Washington/Damaskus - Der Stabschef im Weißen Haus, Denis McDonough, hat eingeräumt, dass die USA keine hundertprozentig sicheren Beweise für eine Verbindung des syrischen Regimes zur mutmaßlichen Giftgasattacke vom 21. August haben. In einem Interview des Senders CNN sagte McDonough am Sonntag, dass unabhängig von geheimdienstlichen Informationen der gesunde Menschenverstand sage, "dass das Regime das ausgeführt hat".

Als die CNN-Journalistin nachhakte, antwortete der Stabschef: "Haben wir ein Bild oder einen unwiderlegbaren Beweis, jenseits vernünftigen Zweifels? Dies ist kein Gericht. Und so läuft Geheimdienstarbeit nicht."

Assad weist Gaseinsatz erneut zurück

Unterdessen wies der syrische Präsident Bashar al-Assad in einem Interview mit dem US-Sender CBS erneut den Vorwurf zurück, sein Regime habe am 21. August Giftgas eingesetzt. Er bekräftigte zugleich, dass sein Land auf einen US-Militärschlag vorbereitet sei. Das Interview soll am Montag veröffentlicht werden, aber Journalist Charlie Rose, der es geführt hat, gab am Sonntag in einer CBS-Sendung bereits einen Überblick.

Demnach sagte Assad: "Es gibt keine Beweise dafür, dass ich chemische Waffen gegen mein eigenes Volk eingesetzt habe ..., und wenn die (Obama-)Regierung tatsächlich Beweise hat, dann sollte sie diese zeigen." Rose zufolge deutete Assad auch an, dass es im Fall einer US-Intervention einen Vergeltungsschlag geben könnte. Diese Aktion könne aus einer Gruppe von Leuten kommen, die mit ihm verbündet seien, zitierte der Journalist den syrischen Präsidenten.

Widerstand in den USA

Nach dem Ende der Sommerpause am Montag könnten im US-Kongress die mit Spannung erwarteten Beratungen über einen Militärschlag gegen das Assad-Regime beginnen. Allerdings zeichnet sich dort massiver Widerstand gegen die Pläne von Präsident Barack Obama ab, insbesondere im Abgeordnetenhaus.

In weiten Teilen der US-Bevölkerung treffen Obamas Syrien-Pläne auf offenen Widerspruch.
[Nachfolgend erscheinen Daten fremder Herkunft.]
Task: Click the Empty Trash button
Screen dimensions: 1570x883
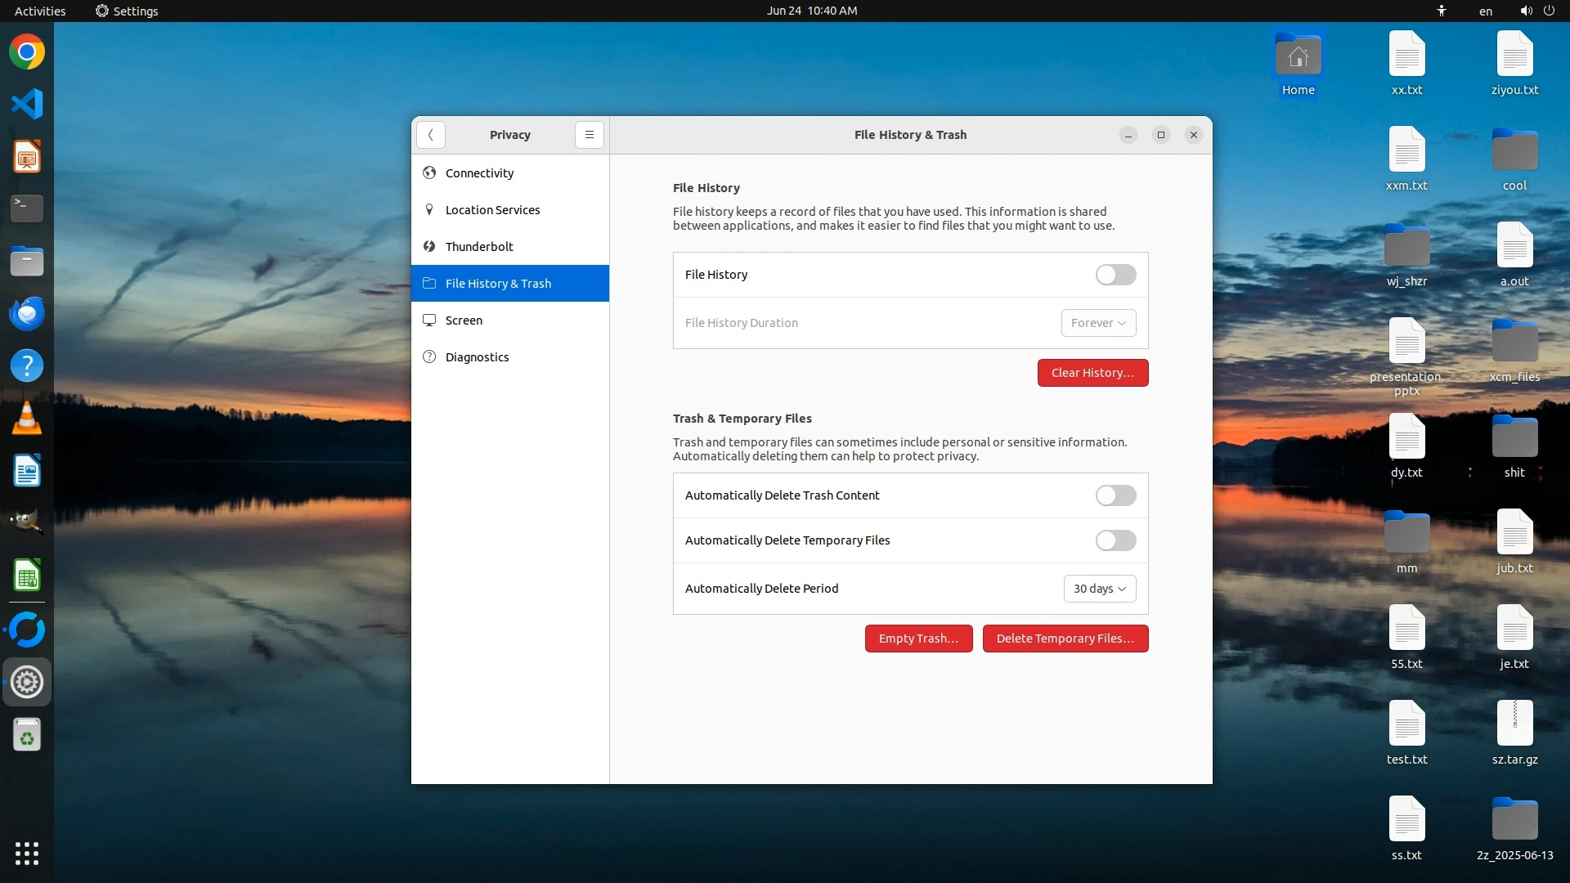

Viele Bürger befürchten, dass ihr Land wieder in einen fernen Krieg gezogen wird. Das Weiße Haus hat den Einsatz von Bodentruppen bereits ausgeschlossen.

Eine Militäraktion gegen Syrien wäre laut US-Außenminister John Kerry auch ein Zeichen für den Iran und die Hisbollah. Sonst würden beide glauben, dass nichts passiere, wenn international geächtete Waffen genutzt würden, sagte er nach einem Treffen mit Vertretern der Arabischen Liga. 

China fordert von USA "extreme Vorsicht"

China hat die USA zu Zurückhaltung im Syrien-Konflikt aufgerufen. Außenminister Wang Yi forderte am Sonntagabend in einem Telefonat mitJohn Kerry "extreme Vorsicht" in dieser Frage, wie das chinesische Außenministerium mitteilte. Die maßgeblichen Länder sollten sich etwaige Schritte gegen Syrien "dreimal überlegen", wurde Wang zitiert. Er forderte die USA auf, sie sollten "in den Rahmen des UNO-Sicherheitsrats zurückkehren, um dort Konsens zu erzielen und die Syrien-Frage angemessen zu behandeln". Die USA und China sollten sich jedem Einsatz von Chemiewaffen gemeinsam entgegenstellen.

UN fordert von Europa Aufnahme von Flüchtlingen

Die Situation der Bevölkerung Syriens ist nach wie vor zugespitzt. Nach Angaben der Vereinten Nationen sind inzwischen zwei Millionen Syrer vor dem im Land herrschenden Bürgerkrieg ins Ausland geflohen, weitere 4,3 Millionen seien im Inland auf der Flucht.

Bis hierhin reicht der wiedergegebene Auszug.